Wat gebeurt er als merken stoppen met adverteren?

Er is veel onderzoek gedaan welke invloed het stoppen van media-investeringen en recessies hebben op merken. De uitkomsten van deze onderzoeken zijn opvallend gelijk en consistent. Wat mogen merken die hun marketinguitgaven bevriezen of sterk verminderen verwachten?

Eerst vrijwel geen merkeffecten

Merken die stoppen met adverteren hebben daar op korte termijn meestal niet veel nadeel van. Het marktaandeel blijft redelijk stabiel en kan bij groeimerken zelfs nog even doorgroeien. Pas na een half jaar tot een jaar na het stoppen van campagnes nemen de merkbekendheid en de merkoverweging (of de ‘mentale beschikbaarheid van het merk’) langzaam af. De grafiek laat zien hoe de spontane bekendheid daalde van een verzekeringsmerk dat zijn bestedingen eerst verlaagde en later stopte. Bij grote merken en merken met een stabiel marktaandeel lijkt dit overigens geleidelijker te gaan dan bij kleinere merken en merken die voor de recessie al marktaandeel verloren.

recessie marketing media bekendheid

Wel verbetering van winstgevendheid en efficiency tijdens recessie

Het stopzetten van mediacampagnes leidt op korte termijn tot een verbetering van resultaten en grotere efficiency. De meest linkergrafiek in onderstaande afbeelding laat dit zien. De relatieve winstgevendheid (hier uitgedrukt in ROCE of return on capital employed) verbetert als merken in een recessie bezuinigen op hun marketinguitgaven. Het positieve verschil is echter niet altijd groot en ook merken die hun investeringen opvoeren zien in veel gevallen hun resultaat verbeteren.

recessie marketing media rendement winstgevendheid roi marktaandeel

Op korte termijn hebben bezuinigingen op marketing en media dus relatief weinig gevolgen voor merken. Tot zover het goede nieuws. Het afnemen van metrics als reclameherinnering en merkbekendheid zijn namelijk voorbodes van slechter nieuws: op langere termijn zijn de effecten vrijwel altijd negatief.

Winstgevendheid, efficiency en marktaandeel na recessie lager

In bovenstaande afbeelding laten de twee rechtergrafieken de relatieve winstgevendheid en het marktaandeel zien als de economie weer aantrekt. Hieruit blijkt dat merken die tijdens een recessie hun uitgaven terugschroefden, minder goede financiële resultaten boeken en hun marktaandeel langzamer zien groeien of zelfs zien dalen.

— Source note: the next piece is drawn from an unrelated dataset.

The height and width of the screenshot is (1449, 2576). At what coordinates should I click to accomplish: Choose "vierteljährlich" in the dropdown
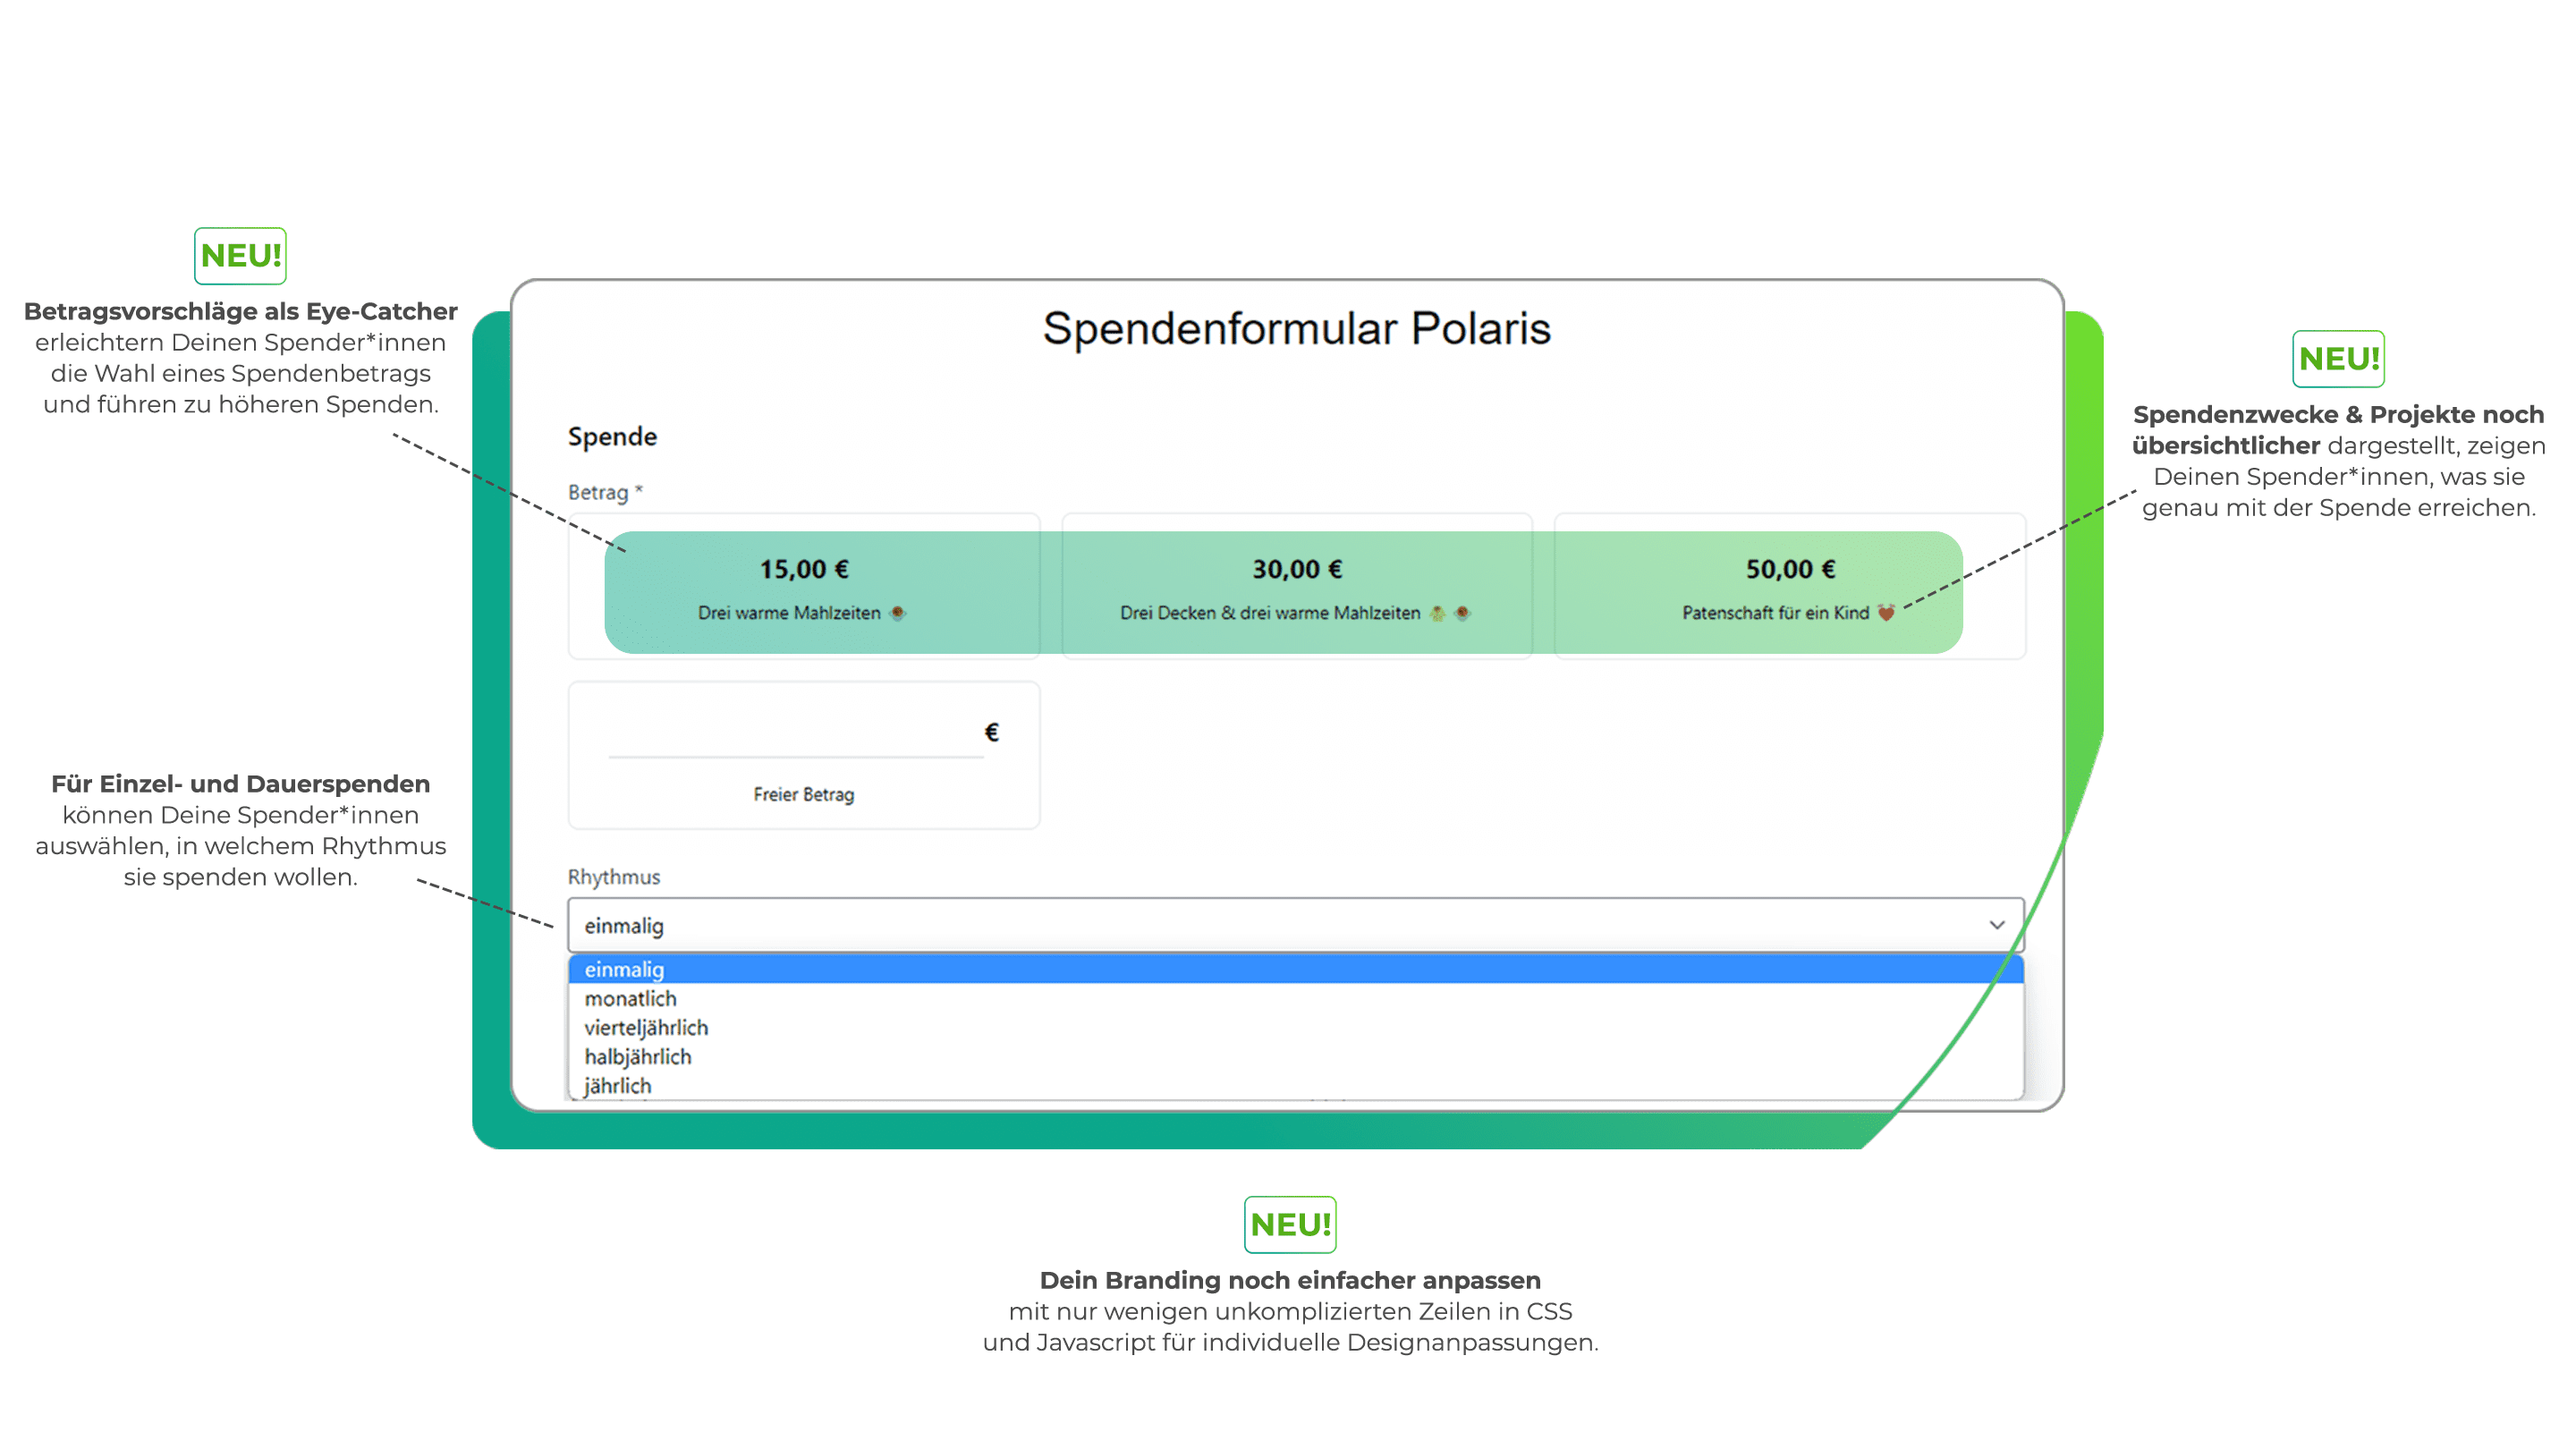coord(646,1027)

Effecten zijn op langere termijn negatief

Marktaandelen herstellen niet gemakkelijk. Vaak wordt gedacht dat eventueel verloren terrein na een recessie weer snel kan worden herwonnen. Dat is te gemakkelijk gedacht. Meestal blijkt het lastig om verloren marktaandeel weer te heroveren.

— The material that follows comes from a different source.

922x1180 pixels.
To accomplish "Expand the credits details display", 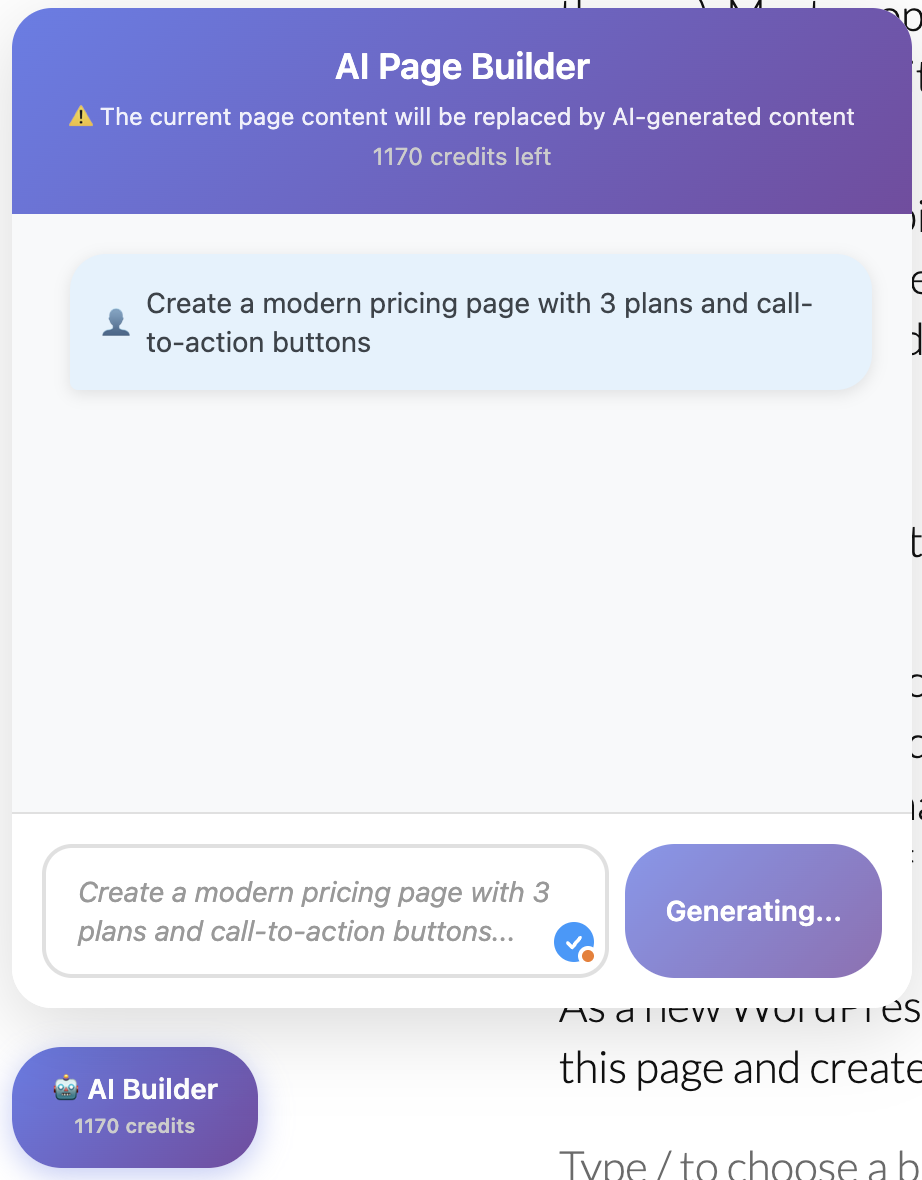I will point(461,156).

Onderstaande grafiek geeft hier een voorbeeld van. De grafiek toont het marktaandeel een merk dat in de ene regio doorging met adverteren en in een andere stopte met adverteren. In de regio waar het stopte met adverteren liep het marktaandeel meteen binnen een jaar terug. Toen het merk zijn campagne een jaar later weer hervatte, herstelde het marktaandeel niet en bleef het achter bij de regio waarin het was blijven adverteren.

recessie marketing media marktaandeel

Eerste hulp bij recessie

Bezuinigen op marketing en media levert op korte termijn misschien voordeel, maar schaadt het merk op lange termijn en deze schade blijkt niet gemakkelijk te herstellen. Penny wise, pound foolish. Hoe moet het wel?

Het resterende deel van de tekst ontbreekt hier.